Reached for comment regarding Pelosi’s potential travel, the Taipei Economic and Cultural Office in New York referred Newsweek to Taiwan Foreign Ministry spokesperson Joanne Ou’s response to media questions on Thursday.

Ou said at the time that the ministry was “aware” of the reports, but “has not received relevant information of Speaker Pelosi’s visit to Taiwan.”

“The Ministry of Foreign Affairs emphasized that Taiwan and the United States have good mutual trust and smooth communication channels,” Ou said. “With regard to inviting U.S. congressmen to visit Taiwan, it has always been a long-term focus of the Ministry of Foreign Affairs and the representative office in the United States.”

Taiwan has received a number of other high-profile U.S. guests since Biden took office. In April, a bipartisan delegation of six lawmakers, including influential Democratic Senate Foreign Relations Committee Chair Bob Menendez, arrived on a surprise visit to the island. A month earlier, a delegation of former officials arrived on the island, soon followed by Trump’s former State Department chief, Mike Pompeo, who on Sunday offered to return to join Pelosi on a trip to “freedom-loving Taiwan.”

Both visits drew the ire of Beijing, which then too threatened to take “strong measures” to ensure China’s sovereignty was not violated, though the visits took place without incident.

But the high-profile nature of Pelosi’s potential trip, matched with China’s significant rise in power and global status, could spark a flashpoint. On Tuesday, Chinese Defense Ministry spokesperson Senior Colonel Tan Kefei issued yet another warning directly from the People’s Liberation Army.

“As the ’number three’ of the U.S. government,” Tan said, “if Speaker Pelosi visits Taiwan, it would seriously violate the one-China principle and the stipulations in the three China-U.S. Joint Communiqués, seriously harm China’s sovereignty and territorial integrity, and seriously damage the political foundation of China-U.S. relations.”

“It will inevitably result in extremely serious damage to the relations between the two countries and the two militaries,” he added, “and lead to further escalation of the tensions across the Taiwan Strait.”

In his own remarks Tuesday, Kirby criticized Tan’s remarks and that of other Chinese officials issuing warnings in response to reports that Pelosi was planning to travel to Taiwan.

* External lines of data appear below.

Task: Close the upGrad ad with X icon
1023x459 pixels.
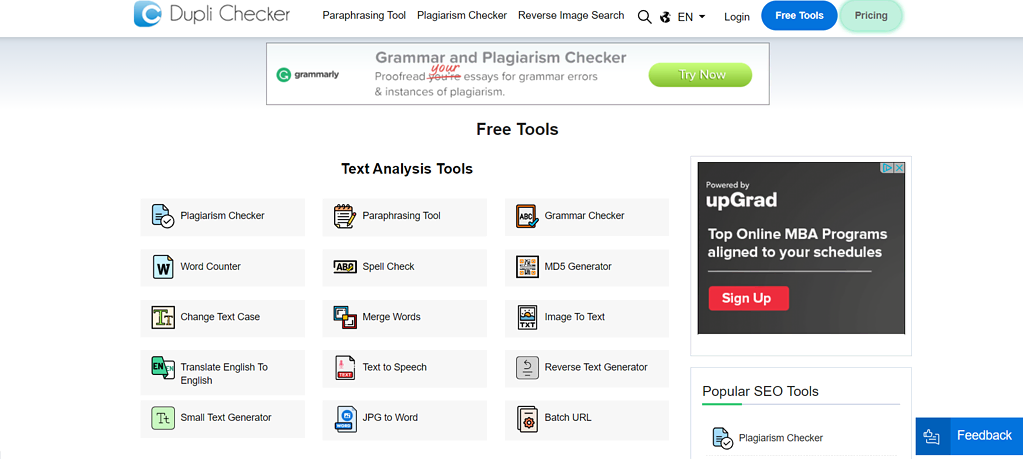Action: tap(899, 168)
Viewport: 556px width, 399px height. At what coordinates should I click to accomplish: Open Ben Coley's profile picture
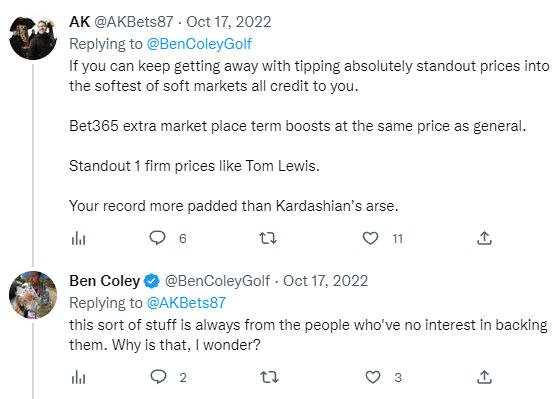pyautogui.click(x=33, y=295)
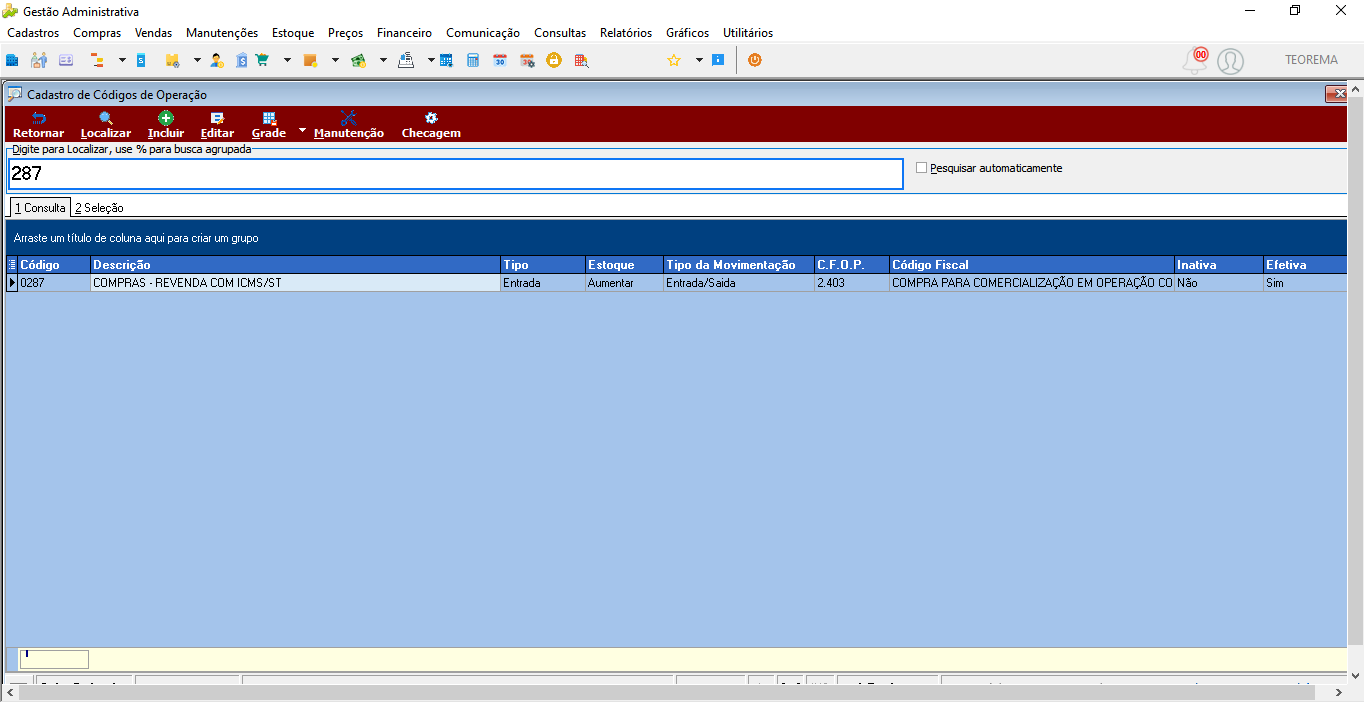The image size is (1364, 702).
Task: Click the yellow star favorites icon
Action: point(674,60)
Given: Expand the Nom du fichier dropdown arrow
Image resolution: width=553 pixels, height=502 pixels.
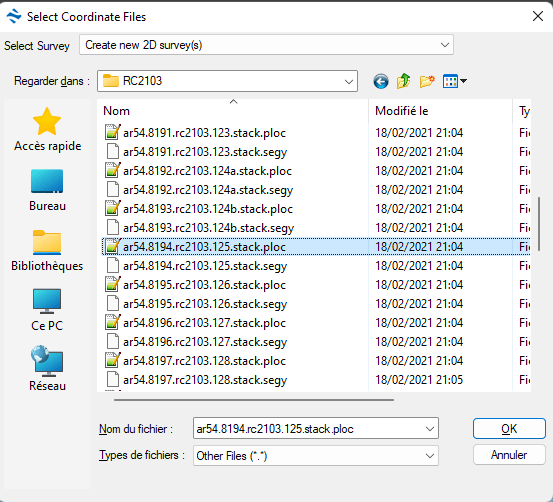Looking at the screenshot, I should click(x=430, y=429).
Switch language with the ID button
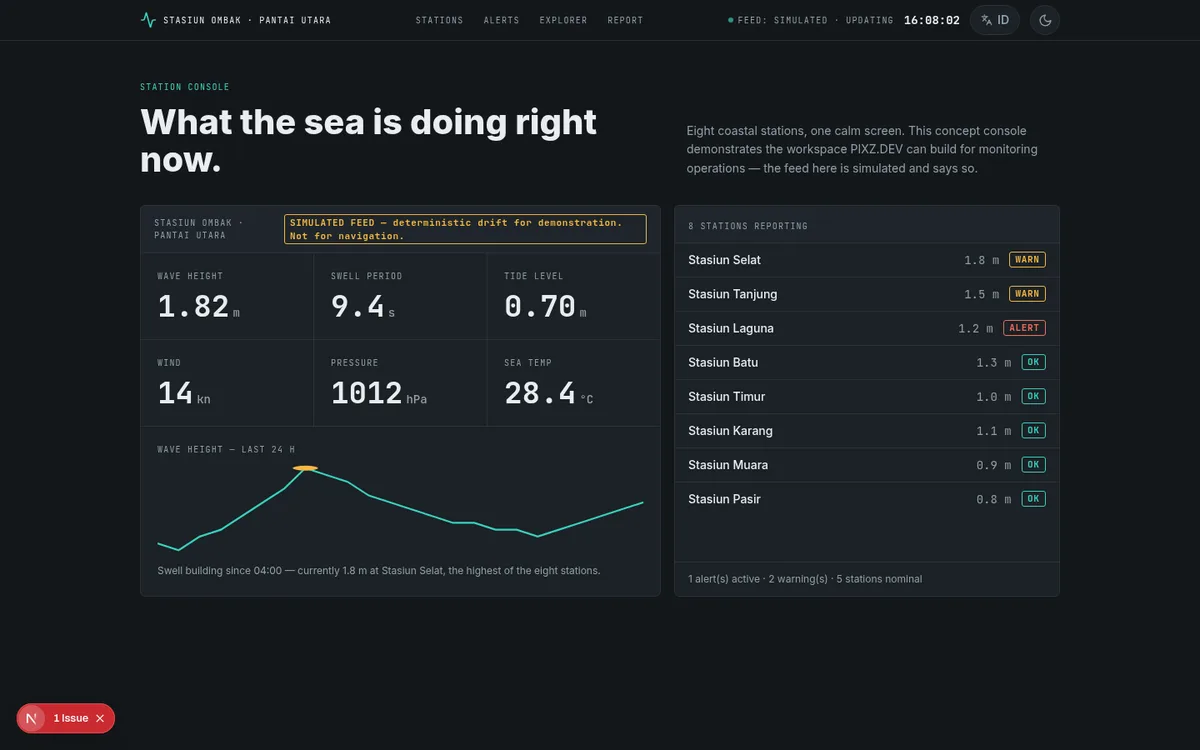Screen dimensions: 1200x750 (x=995, y=20)
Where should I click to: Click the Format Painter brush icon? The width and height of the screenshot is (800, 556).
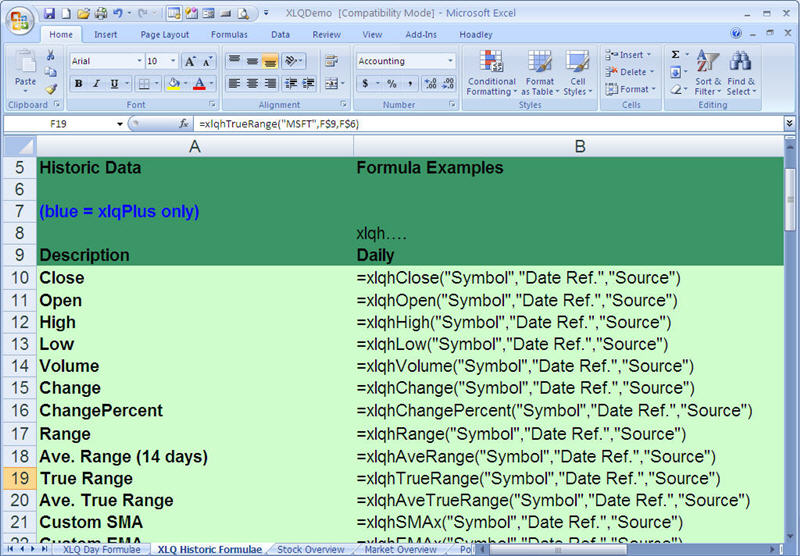pos(51,89)
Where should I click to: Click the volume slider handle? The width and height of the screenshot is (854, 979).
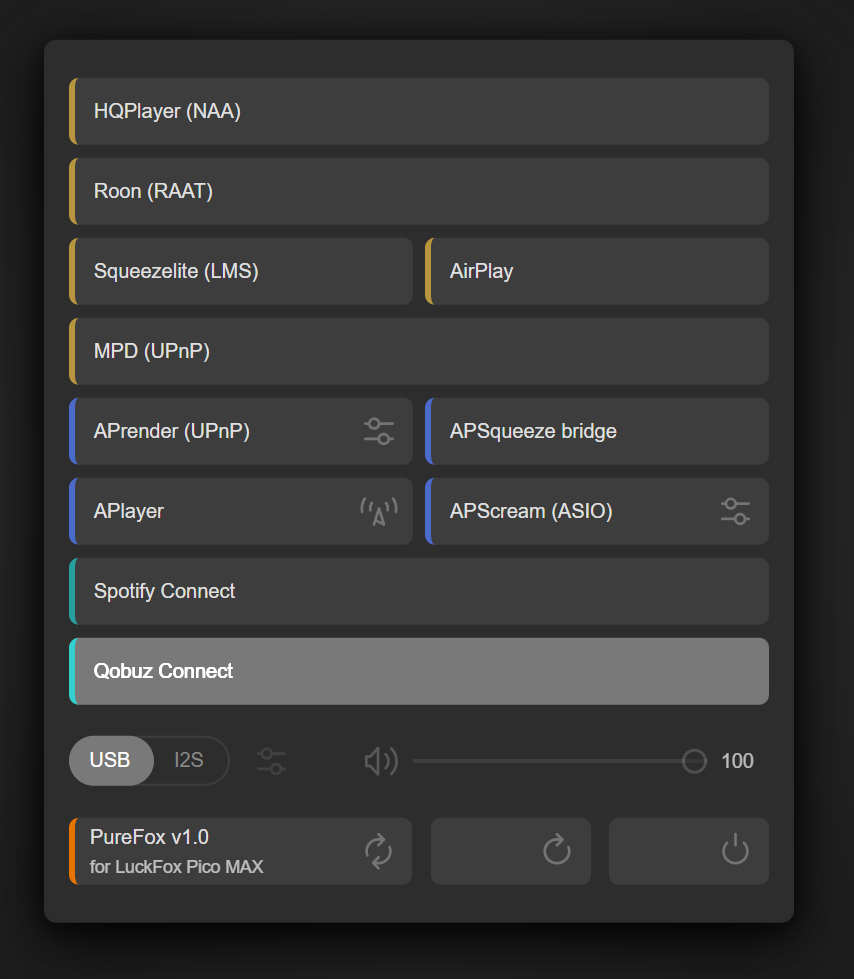694,761
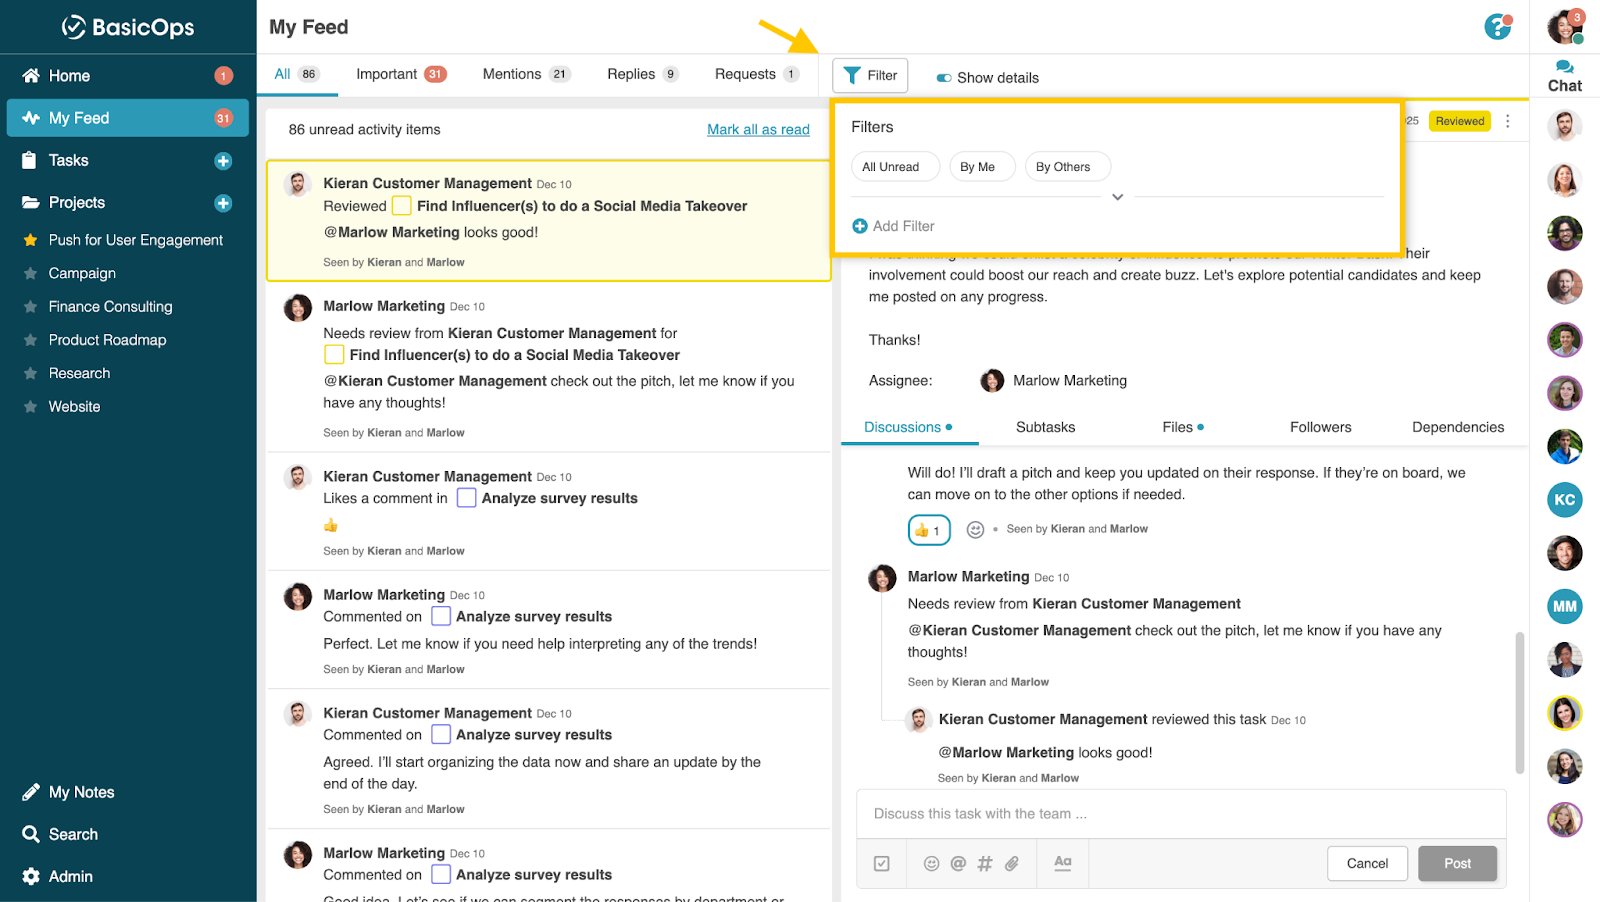Open the emoji picker in the comment toolbar
The width and height of the screenshot is (1600, 902).
coord(931,864)
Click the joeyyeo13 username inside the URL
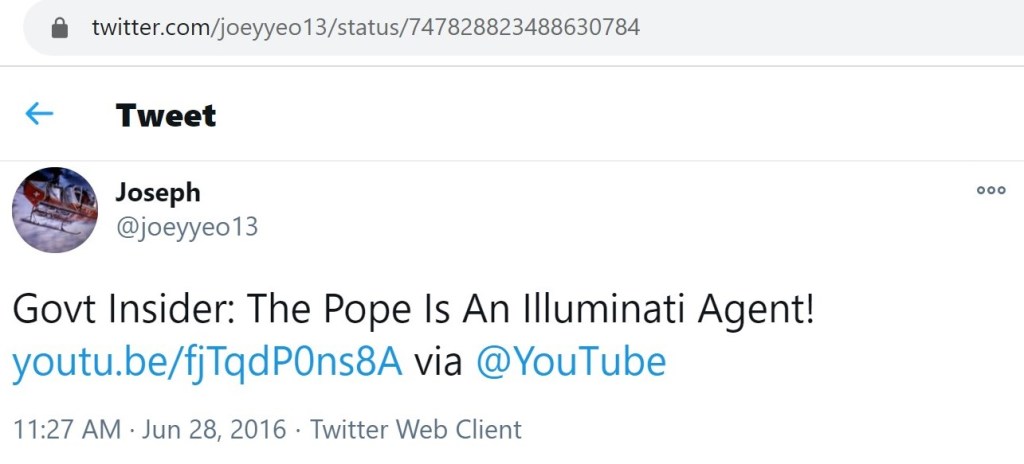The height and width of the screenshot is (464, 1024). [273, 27]
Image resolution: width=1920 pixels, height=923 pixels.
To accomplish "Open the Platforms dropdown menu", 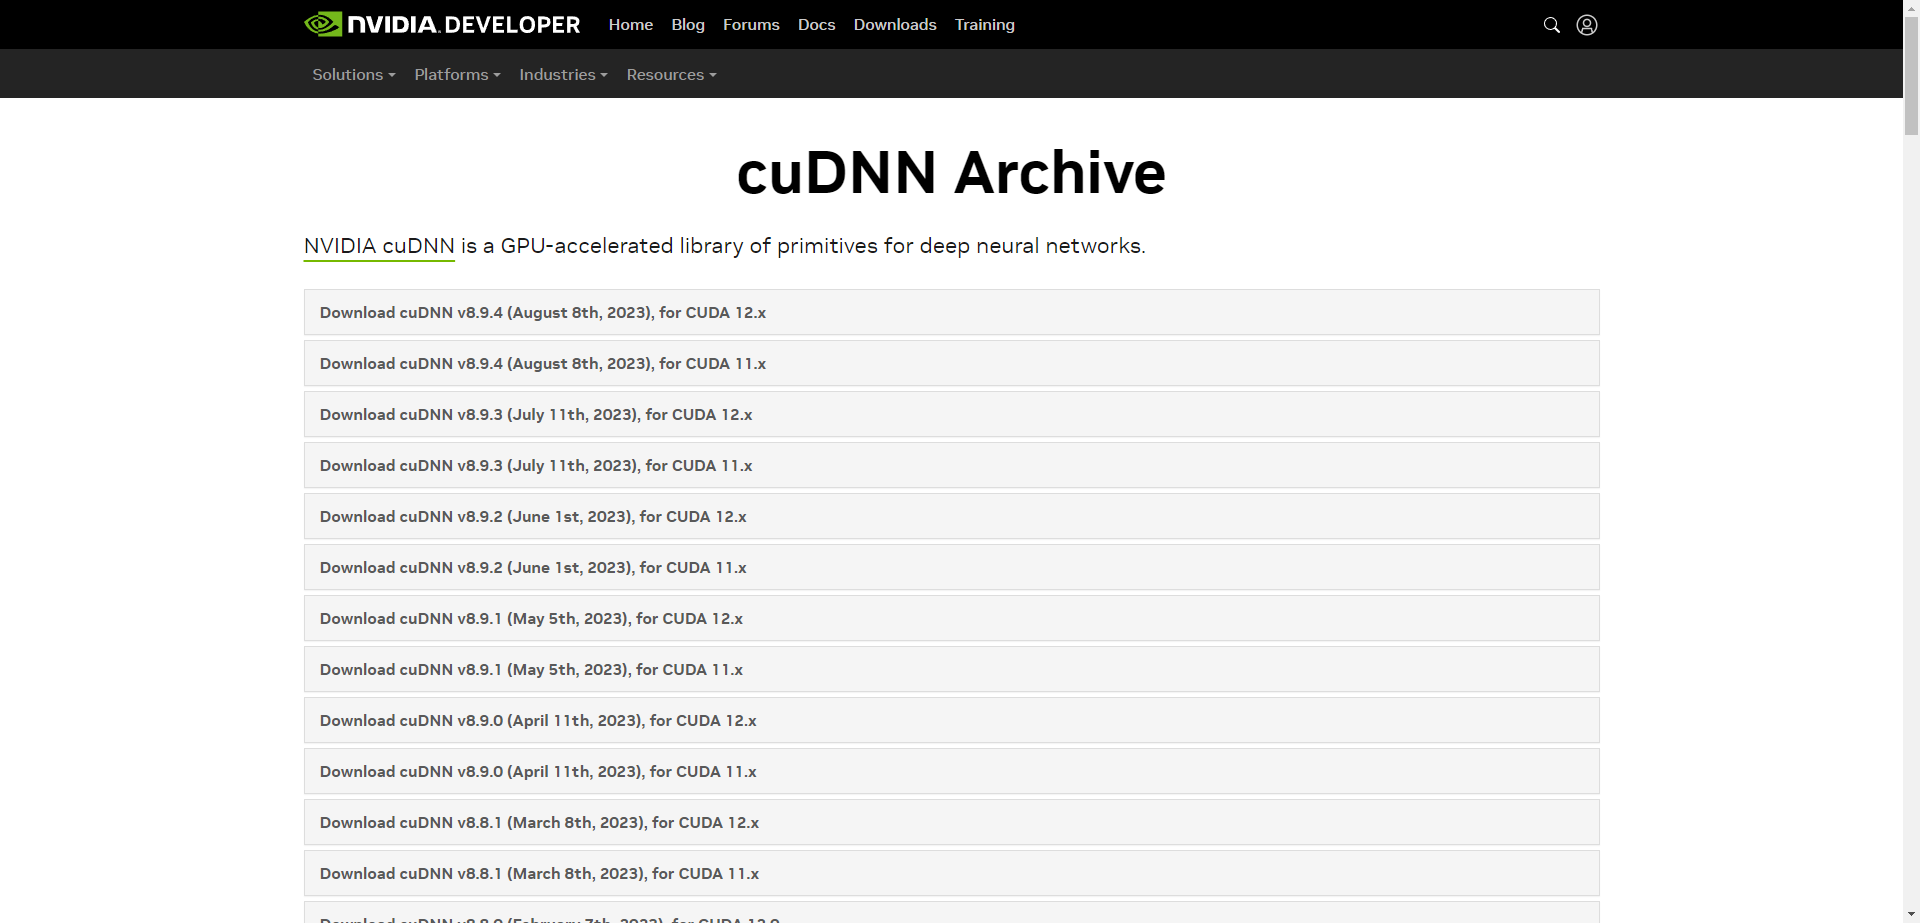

“Frankly, that kind of rhetoric is unnecessary and uncalled for,” Kirby said. “There’s no trip to speak to and rhetoric of that kind only escalates tensions in a completely unnecessary manner. So we find that unhelpful and certainly not the least bit necessary given the situation.”

Newsweek has reached out to the office of former President Trump for comment.

Newsweek White House correspondent Daniel Bush contributed to the reporting of this story.

This article has been updated to include comments from White House National Security Council Coordinator for Strategic Communications John Kirby and a spokesperson for House Speaker Nancy Pelosi’s office.